“E… os cravos… caíram por terra” poderia ser um título possível para esta imagem, numa altura em que o símbolo de Abril, divulgado qual medida de marketing, já não aguenta mais a forma como tem vindo a ser tratado…
Pudessem as flores falar, e os cravos vermelhos teriam há muito, muito tempo, gritado aos quatro ventos a sua própria revolução.
Dotados de vontade própria, ter-se-iam naturalmente unido e imediatamente murchado, ao se verem colocados em jarras e adornos de festejos hipócritas para celebrar e homenagear o que não se cumpre.
Tivessem ainda força anímica e os cravos vermelhos voariam à velocidade da luz dalgumas lapelas onde cuidadosamente são introduzidos, enfeitando os ‘senhores do poder’ para a fotografia, porque um cravo em Abril fica sempre bem como convém.

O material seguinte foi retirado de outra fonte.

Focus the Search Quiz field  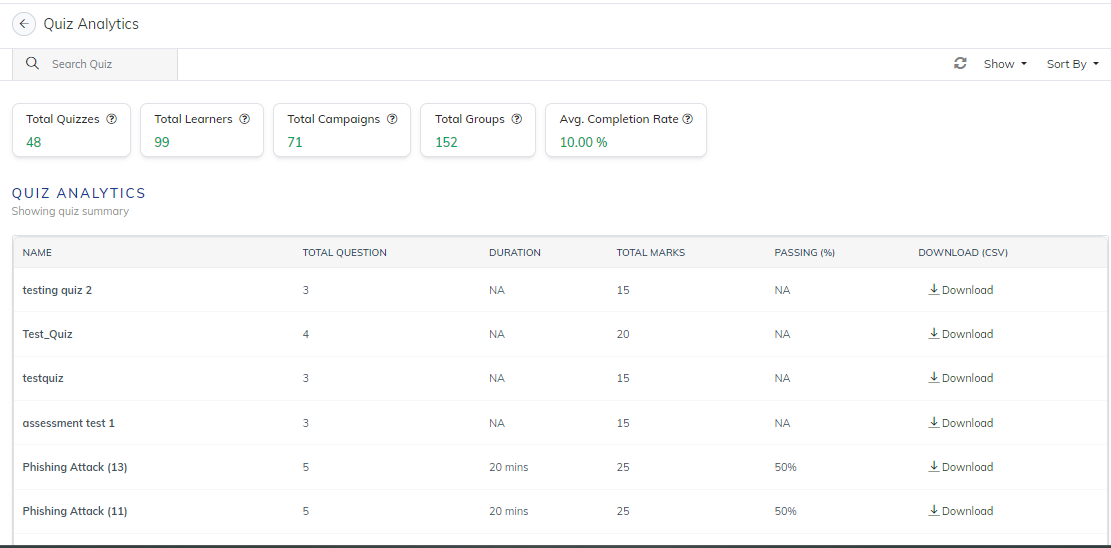[95, 64]
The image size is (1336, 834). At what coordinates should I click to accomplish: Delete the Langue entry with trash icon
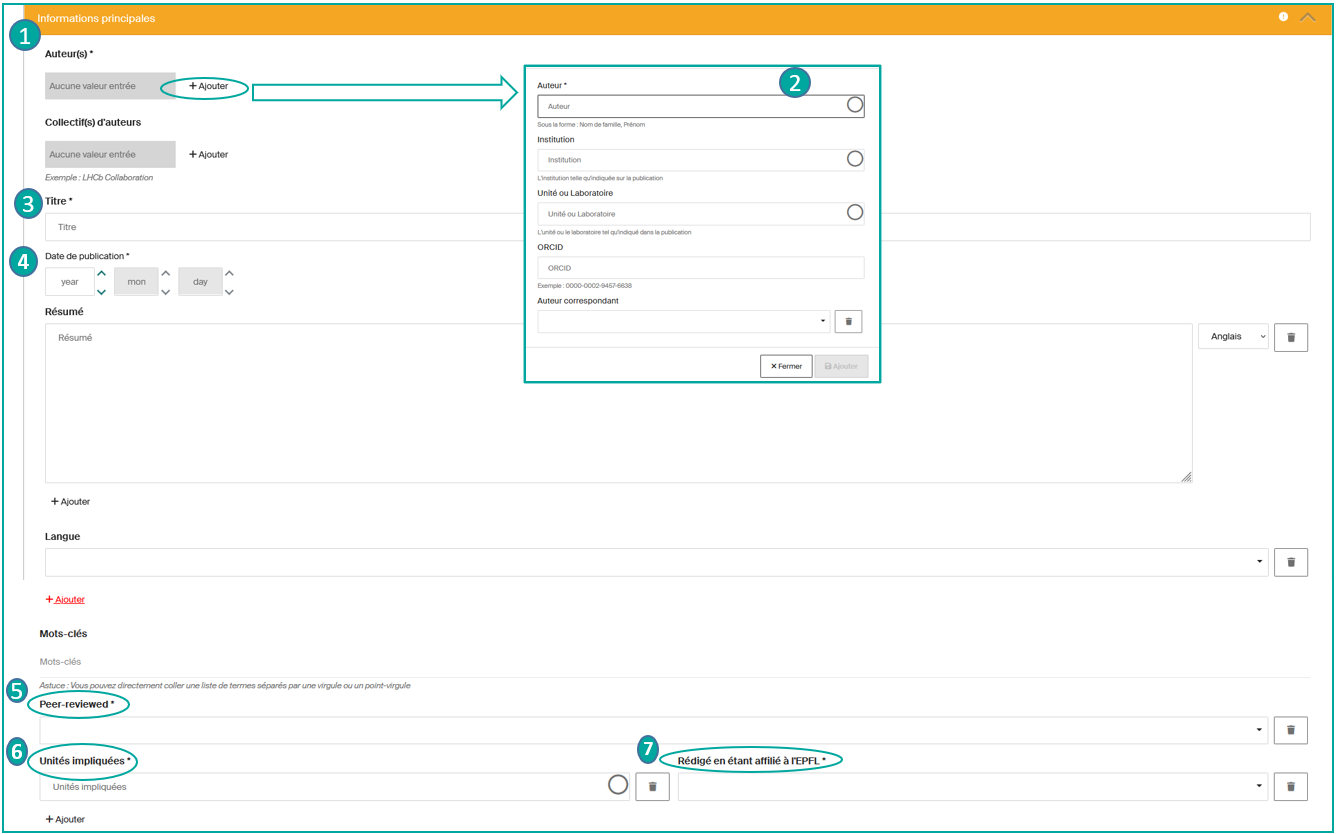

E “os cravos caíram por terra” porque a natureza é, sempre, mais verdadeira. A dos cravos e a de alguém que se lhe assemelha.
Se um destes “Abris” os cravos não florirem… pintá-los-ão… bem sabemos, oh, se e como sabemos! Para que a “festa” se faça e se atire areia para os olhos do povo…
Se a tinta acabar… usar-se-ão cravos de plástico, quiçá, ou de outras “artificialidades”, claro está! (Será apenas mais uma entre tantas e, no que toca à arte camaleónica, inacta a alguns, herdada por outros, para tantos só custa começar!) Poupar-se-á nos cravos, bem necessário nos tempos que correm!) que serão conservados em “arquivo activo” para anos seguintes. Para além disso… à distância ninguém nota a diferença e quem é que se atreve a comprovar a veracidade dum cravo?… (Ou… quem sabe? Quem sabe não divulguemos a nova medida de contenção: o corte com os gastos em flores naturais. O povo iria aplaudir… Uhm… Vou propor esta ideia em assembleia…)
O que importa é que se exibam “símbolos” e “ideais”, mesmo que no interior oco de escrúpulos e podre de valores deles se escarneça dos cravos, da cor vermelha e de outras cores…
Mas que a elegância e os abraços se troquem, sempre! De preferência na presença das luzes da ribalta, dos media, do povo expectante… Em prol de um Abril que eles, e outros como eles, mataram ao nascer.